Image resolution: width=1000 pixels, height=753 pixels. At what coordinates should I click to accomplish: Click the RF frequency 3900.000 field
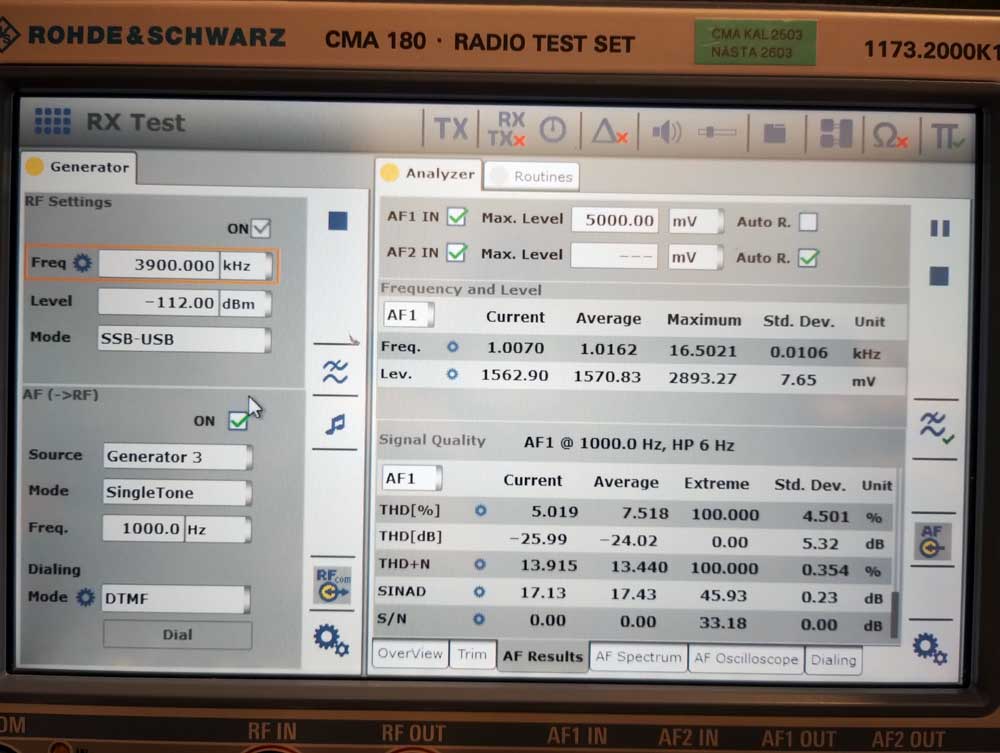(161, 265)
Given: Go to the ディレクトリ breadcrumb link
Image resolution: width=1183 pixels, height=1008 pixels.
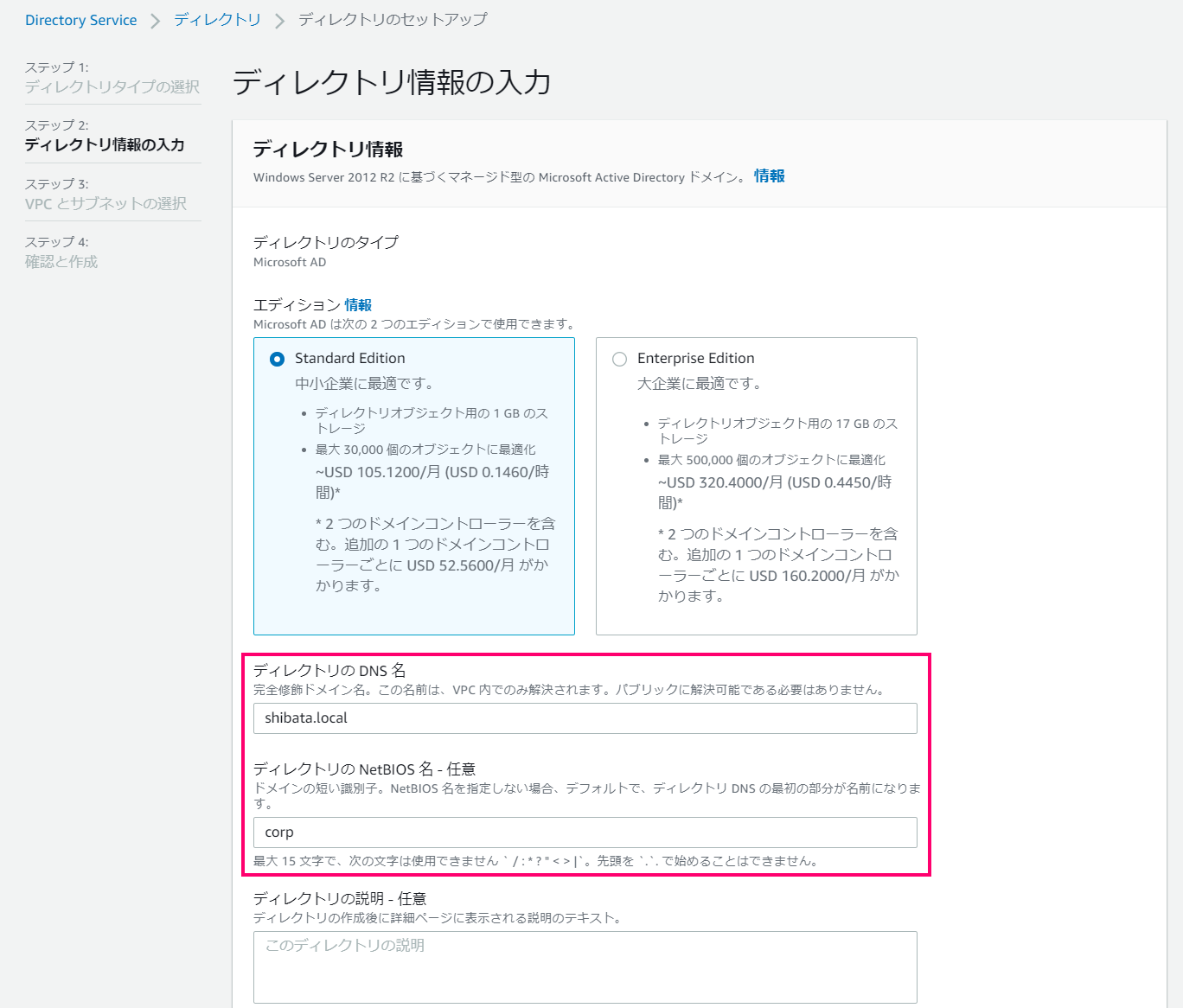Looking at the screenshot, I should pos(217,20).
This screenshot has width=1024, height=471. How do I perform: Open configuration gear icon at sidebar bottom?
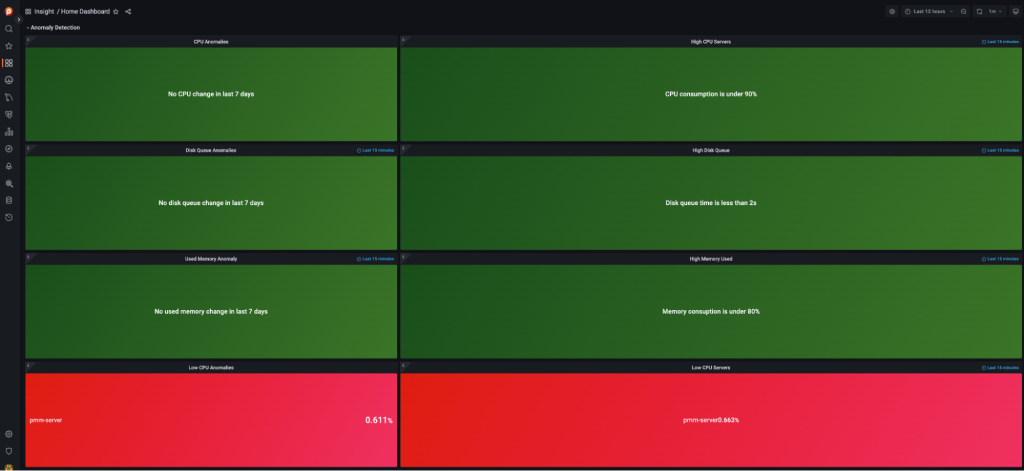[x=8, y=434]
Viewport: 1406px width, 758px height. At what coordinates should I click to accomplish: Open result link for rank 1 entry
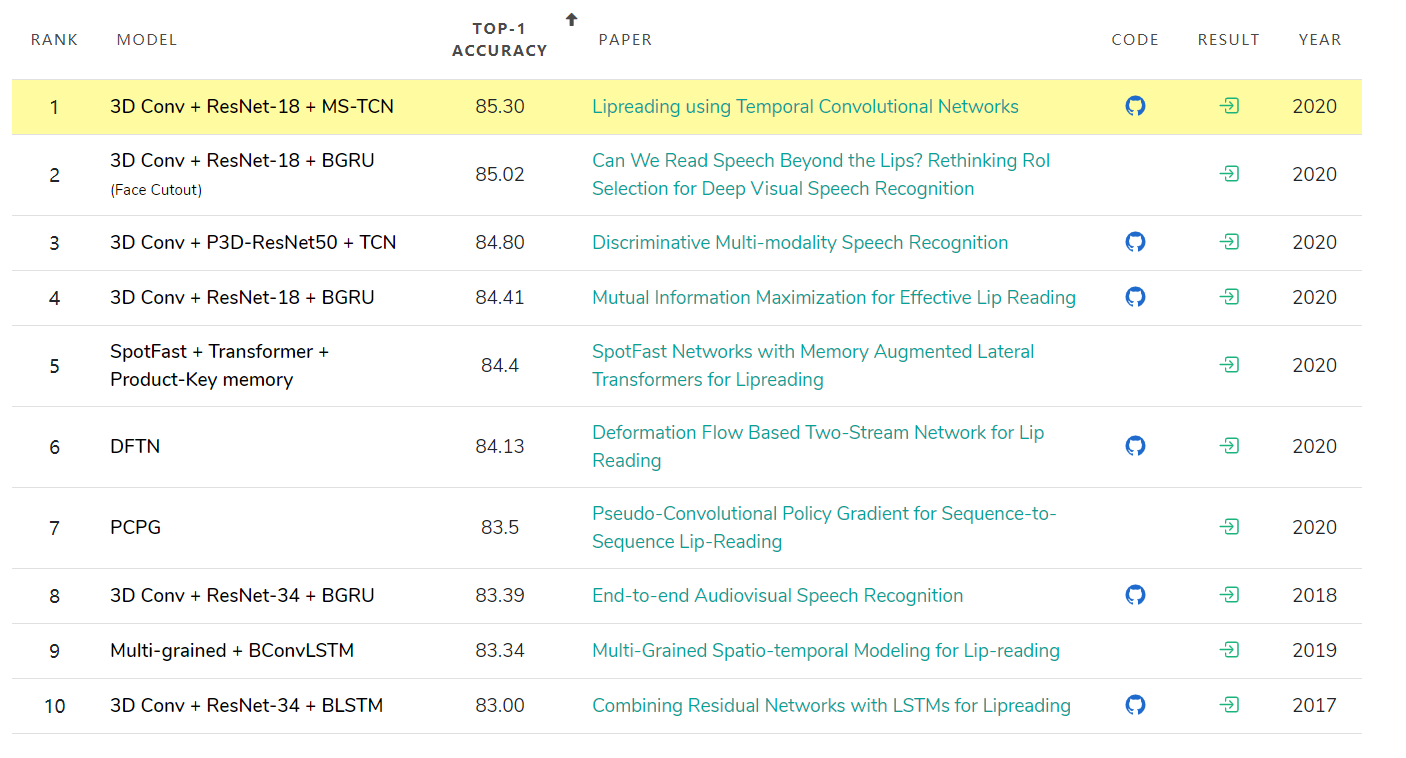[x=1230, y=106]
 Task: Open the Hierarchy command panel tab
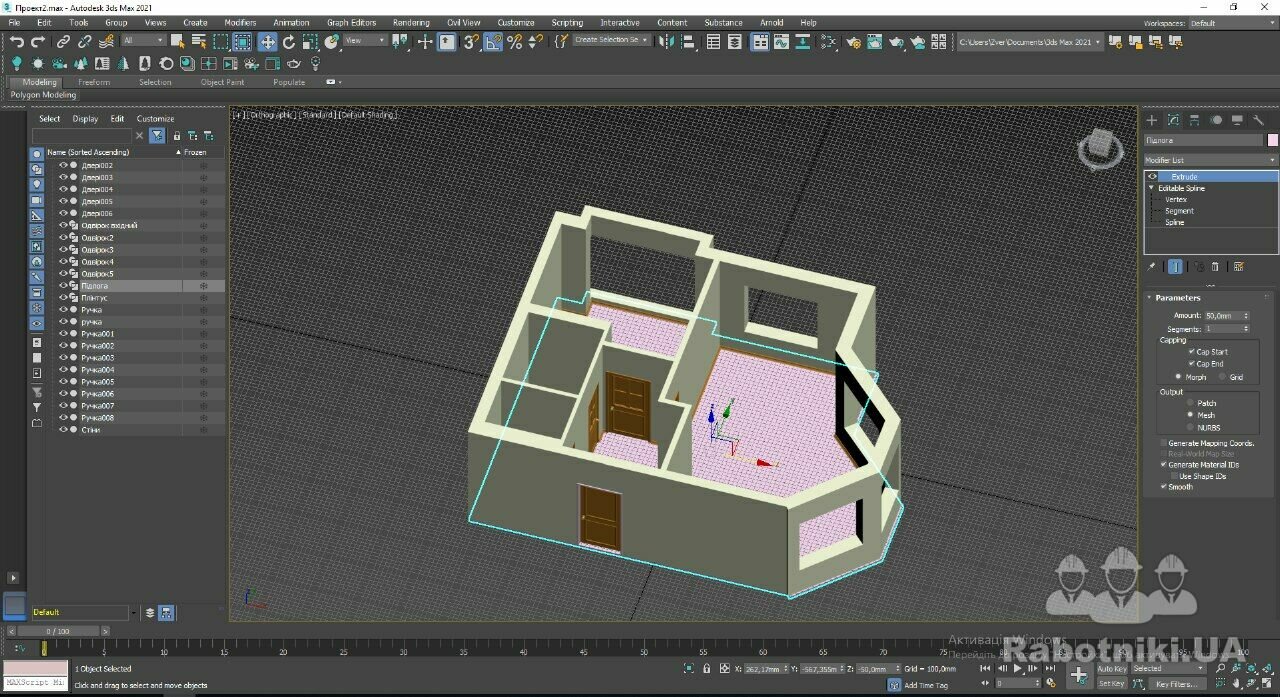pyautogui.click(x=1194, y=120)
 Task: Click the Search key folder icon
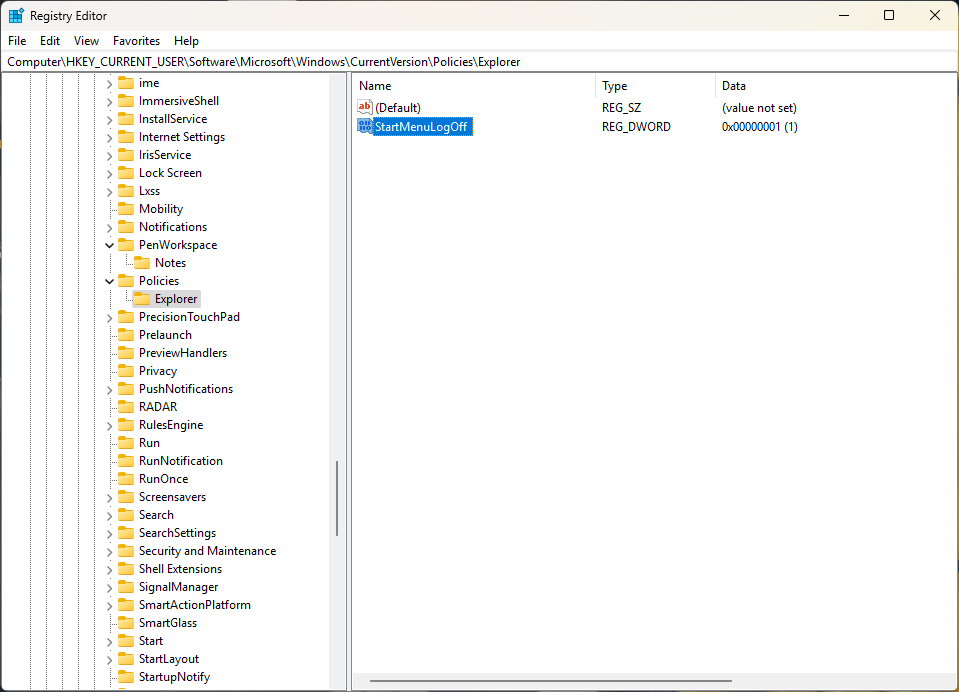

________________

## WHAT IS EXPECTED
The data must be repeated exactly. Any pictures in it are to be left out.

## SOLUTION TO THIS PROBLEM
Image resolution: width=1000 pixels, height=753 pixels. At what coordinates should I click to accomplish: Click the RF frequency 3900.000 field
(161, 265)
Given: Go to the ディレクトリ breadcrumb link
Image resolution: width=1183 pixels, height=1008 pixels.
Looking at the screenshot, I should pos(217,20).
This screenshot has width=1024, height=471. How do I perform: Open configuration gear icon at sidebar bottom?
[x=8, y=434]
Viewport: 1406px width, 758px height. At what coordinates should I click to accomplish: Open result link for rank 1 entry
[x=1230, y=106]
 Task: Open the Hierarchy command panel tab
pyautogui.click(x=1194, y=120)
 Task: Click the Search key folder icon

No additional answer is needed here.